Evolution is Continuous, and so are Big Data and Streaming Pipelines

Download Slides

At Scania we have around +400 000 connected vehicles, trucks and buses, roaming the Earth and continuously collecting and sending us GPS coordinates globally. To create value based on this data we need to build scalable data pipelines enabling actionable insights and applications for our company and our customers. Building scalable big data pipelines that achieve this require constant improvement work and transformation. We will bring a talk on how we’ve architected a continuous delivery Spark streaming pipeline that we iteratively improve on by refining our code, our algorithms and the data deliverables. The pipeline runs on our data lake using Spark Streaming, stateful and stateless, and the data products are being pushed to Apache Kafka. In the build pipeline we use Jenkins, Artifactory and Ansible to test, deploy and run. We will present the technical architecture of a pipeline and the major changes it have gone through, what triggered the changes, their respective implementation and adaptation and what it taught us.

Today we deploy new generations of our pipeline with just a mouse click, but it has been a journey getting here. We believe that people with general awareness of the challenges of big data, the possibilities of the streaming paradigm and the need for CI/CD will find this talk enlightening. Topics will highlight:

  • What each deployed generation of our pipeline have taught us about Spark Streaming and Kafka.
  • How we utilise the power of DevOps tools.
  • How we enable and ensure the delivery of quality assured data products at scale.

Watch more Spark + AI sessions here
or
Try Databricks for free

Video Transcript

– Hi everyone, my name is Sarah and I’m coming to you today from Scania Headquarters here in Sweden together with my partner in crime, Gustav.

We’re gonna run a talk today called, Evolution is Continuous, and so are Big Data and Streaming Pipelines. So we have planned an agenda.

(laughs) Thank you.

So the thing here today is that I’m gonna start us off by telling you a little bit about us, and about Scania, and some of the key challenges that we are facing. And I’m gonna hand over to Gustav who is going to give us like a deep dive into how our streaming pipelines looks today, and how we deploy these and just with the click of a button.

450000+ connected vehicles

So what is Scania then? Scania is a world leading provider of transport solutions. This includes a factory where we provide trucks and buses for the heavy transport applications, but we also deliver an extensive product related service offering. We are a global company and we operate in all continents of the world and just to sort of give you some visual to this statement here in the presentation background we can all over our connected vehicles each represented by one point in the map. So the purpose that we at Scania live by is that we want to drive the shift towards sustainable transport system, meaning that we want to develop safe, smart, energy efficient transport solutions that are better for people and the planet.

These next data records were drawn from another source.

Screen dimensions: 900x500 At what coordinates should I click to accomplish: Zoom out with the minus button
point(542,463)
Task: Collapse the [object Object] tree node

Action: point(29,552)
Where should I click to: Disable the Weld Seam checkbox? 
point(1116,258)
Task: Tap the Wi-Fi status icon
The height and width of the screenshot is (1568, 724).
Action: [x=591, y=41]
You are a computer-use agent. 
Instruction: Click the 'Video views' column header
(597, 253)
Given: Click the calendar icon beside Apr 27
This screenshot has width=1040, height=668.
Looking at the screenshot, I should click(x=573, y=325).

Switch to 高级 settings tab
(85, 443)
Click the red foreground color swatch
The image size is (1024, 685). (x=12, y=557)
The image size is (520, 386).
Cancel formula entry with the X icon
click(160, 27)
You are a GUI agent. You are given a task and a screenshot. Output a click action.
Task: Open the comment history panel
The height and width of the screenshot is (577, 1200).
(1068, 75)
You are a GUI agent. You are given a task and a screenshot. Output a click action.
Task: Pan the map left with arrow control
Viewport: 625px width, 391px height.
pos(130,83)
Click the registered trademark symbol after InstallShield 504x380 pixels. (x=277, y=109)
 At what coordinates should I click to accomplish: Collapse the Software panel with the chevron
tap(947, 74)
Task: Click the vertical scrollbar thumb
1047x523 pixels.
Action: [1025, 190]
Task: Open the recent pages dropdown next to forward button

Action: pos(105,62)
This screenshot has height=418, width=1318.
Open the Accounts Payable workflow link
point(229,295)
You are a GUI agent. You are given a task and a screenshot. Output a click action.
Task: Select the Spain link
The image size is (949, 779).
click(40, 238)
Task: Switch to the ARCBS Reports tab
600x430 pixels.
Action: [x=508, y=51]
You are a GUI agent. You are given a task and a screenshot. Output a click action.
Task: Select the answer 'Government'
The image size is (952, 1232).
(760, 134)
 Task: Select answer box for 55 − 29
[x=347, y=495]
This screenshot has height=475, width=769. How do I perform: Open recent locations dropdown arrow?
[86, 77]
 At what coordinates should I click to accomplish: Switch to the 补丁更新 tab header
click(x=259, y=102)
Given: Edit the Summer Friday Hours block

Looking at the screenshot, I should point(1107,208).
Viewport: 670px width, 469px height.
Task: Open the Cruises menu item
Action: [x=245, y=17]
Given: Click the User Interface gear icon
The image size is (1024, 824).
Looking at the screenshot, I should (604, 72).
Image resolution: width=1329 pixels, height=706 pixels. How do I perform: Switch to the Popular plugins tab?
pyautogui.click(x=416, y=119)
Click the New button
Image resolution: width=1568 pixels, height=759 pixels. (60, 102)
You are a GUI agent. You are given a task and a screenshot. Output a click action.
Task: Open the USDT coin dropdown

And of course technology is super important to us all the way from improving our in core processes to creating new business opportunities and this is really where connectivity act as a key enabler for us because it allows for the control and coordination of entire systems to target these enhanced efficiency as well as reducing CO2 emissions significantly.

All right, so hitting these targets is very much about making information and data accessible all out in the entire organization as well for our customers, so one of the key things that we need to fix is that we need to process these large volumes of connected product data because transforming this data into operation and visualizing that, this is where our consumers can actually utilize this to make informed decisions. So this is the mission of our team. It’s about creating actionable insights from data provided by our connected fleet. So just to sort of highlight some of the use cases to give you some context into what our team is trying to solve.

Can we optimize our transport flow?

One where we use life information that we base on our geospatial data is in the optimization of transport flows. So the question that we need to answer for our customers and consumers is how arrival time and duration are related for a given transport hub.

So as we can see here in the presentation the small little image is representing all the geospatial data for a very small volume box and a very limited time window, but only looking at that is still very large dataset and super complex to understand by just looking at it. So it doesn’t really give you any hint into how to optimize this area. So we need to transform this raw geospatial data into something that we today call stop applications, that gives us the capability to build dashboard system that we can use to answer questions about when does vehicle stop and how do they stop and where does the stop happen, because in this way our customers can sort of look into how the execution of the transport related to their schedule and plan. Because transport is very much about having a vehicle up and running and moving from A to B and not standing still. So as we can see here in the highlighted box that I’ve tried to highlight, we can see that before lunch actually we have some deviations when it comes to vehicles that are standing still more than a transport at the same hub going in and out in the rest of the hours of the day.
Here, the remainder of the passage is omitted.